O'Connell disse ao “Inside the Vatican”: “Sempre parti do princípio de que o papa, tendo considerado e entendido o que os alemães estavam tentando fazer, escreveu uma carta dizendo: 'Aqui, eu lhes dou alguns conselhos, mas sigam em frente. É bom discutir. Aqui estão alguns conselhos'. E ele colocou alguns marcadores. E, claro, se eles ignoraram totalmente os marcadores, essa é outra questão. Mas eu não vejo isso”.
A história não contada
Em última análise, a imagem
que surgiu em minhas conversas com o padre Hagenkord, Eckstein, Schueller, Overbeck e O'Connell pintam
um quadro muito diferente daquele que aparece em algumas mídias nos Estados
Unidos. Em vez de uma Igreja que está convencida de sua própria força e
independência e determinada a seguir em frente desafiando os ensinamentos da Igreja e com o perigo da
unidade da Igreja, um olhar mais atento sobre o Caminho
Sinodal Alemão encontra uma Igreja que vê suas feridas profundas e que
está disposta a trabalhar juntos, apesar das diferenças de opinião, a fim de
resolver os problemas básicos da crise dos abusos, para que ela
possa se tornar confiável e e atrair novos fiéis mais uma vez.

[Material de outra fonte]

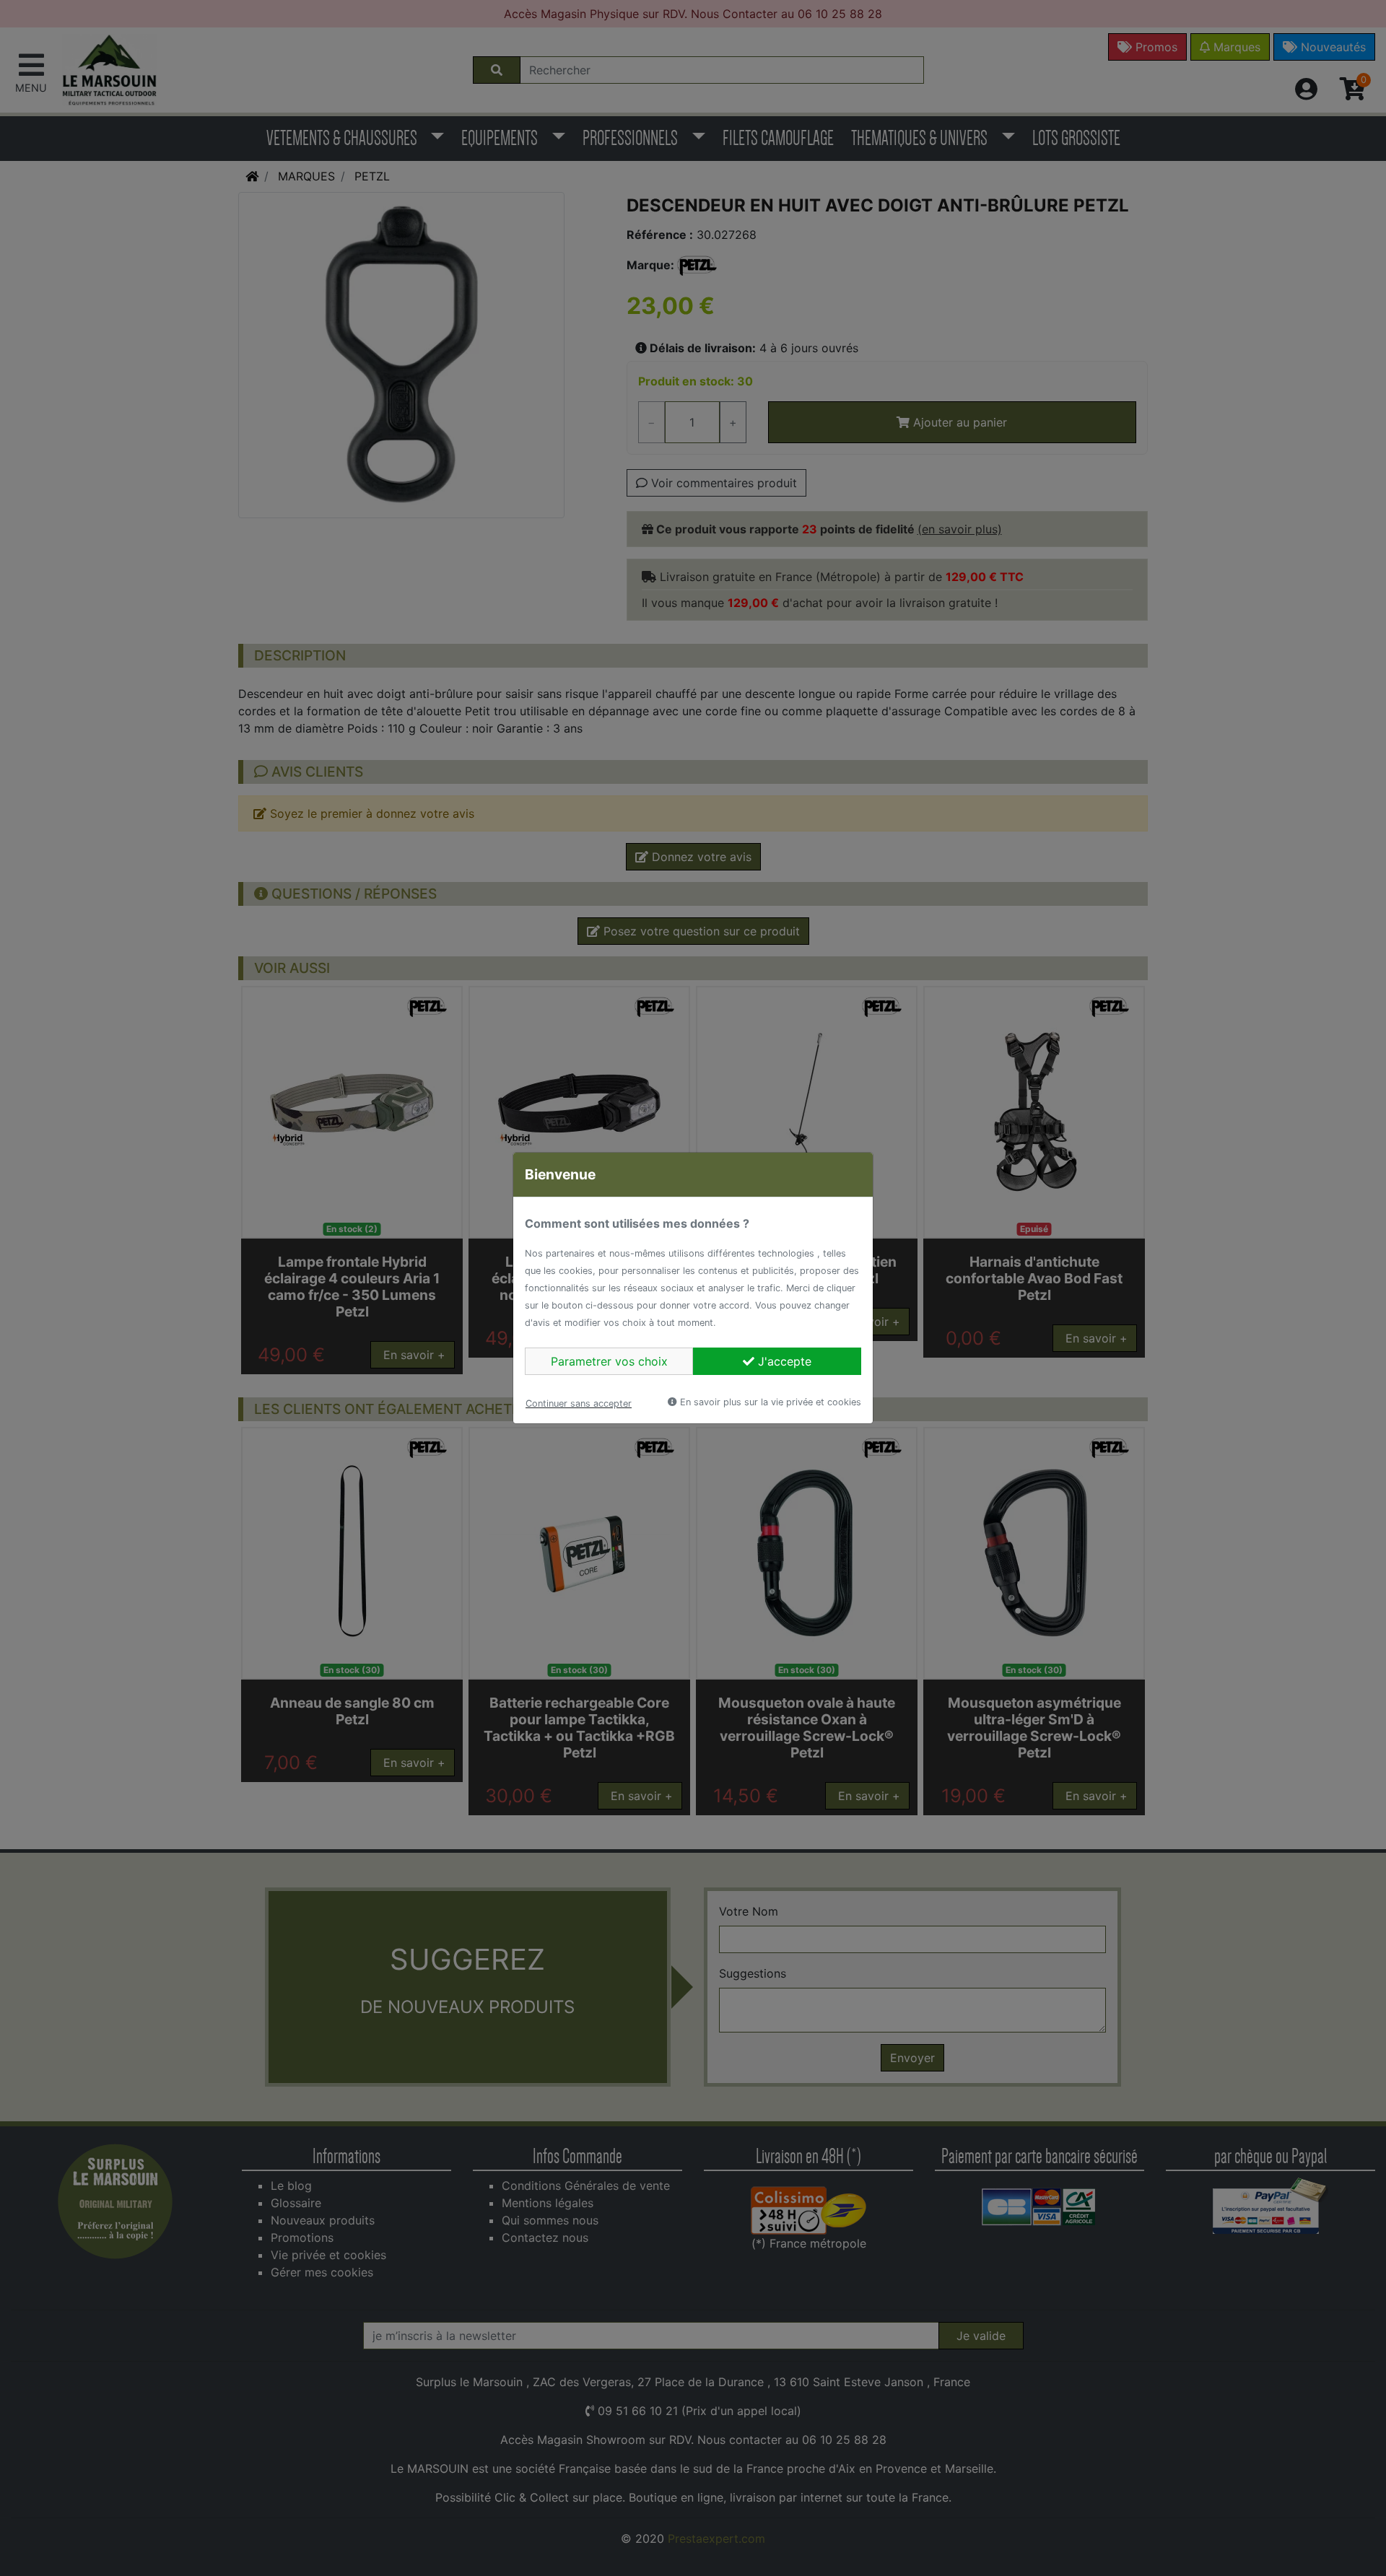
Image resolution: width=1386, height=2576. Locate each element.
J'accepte (782, 1361)
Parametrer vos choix (609, 1361)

O padre Hagenkord enfatizou
que o processo, embora não seja imune às manobras políticas, é, por fim, um
trabalho de discernimento espiritual.
“Sim, existem pessoas com uma
agenda”, disse ele. “E você os encontra falando muito nos microfones. Mas a
maioria dos participantes não tem uma agenda como tal, a não ser seguir em
frente, encontrar soluções juntos... e ouvir o Espírito para que haja uma Igreja,
haverá a Igreja do Senhor amanhã também”.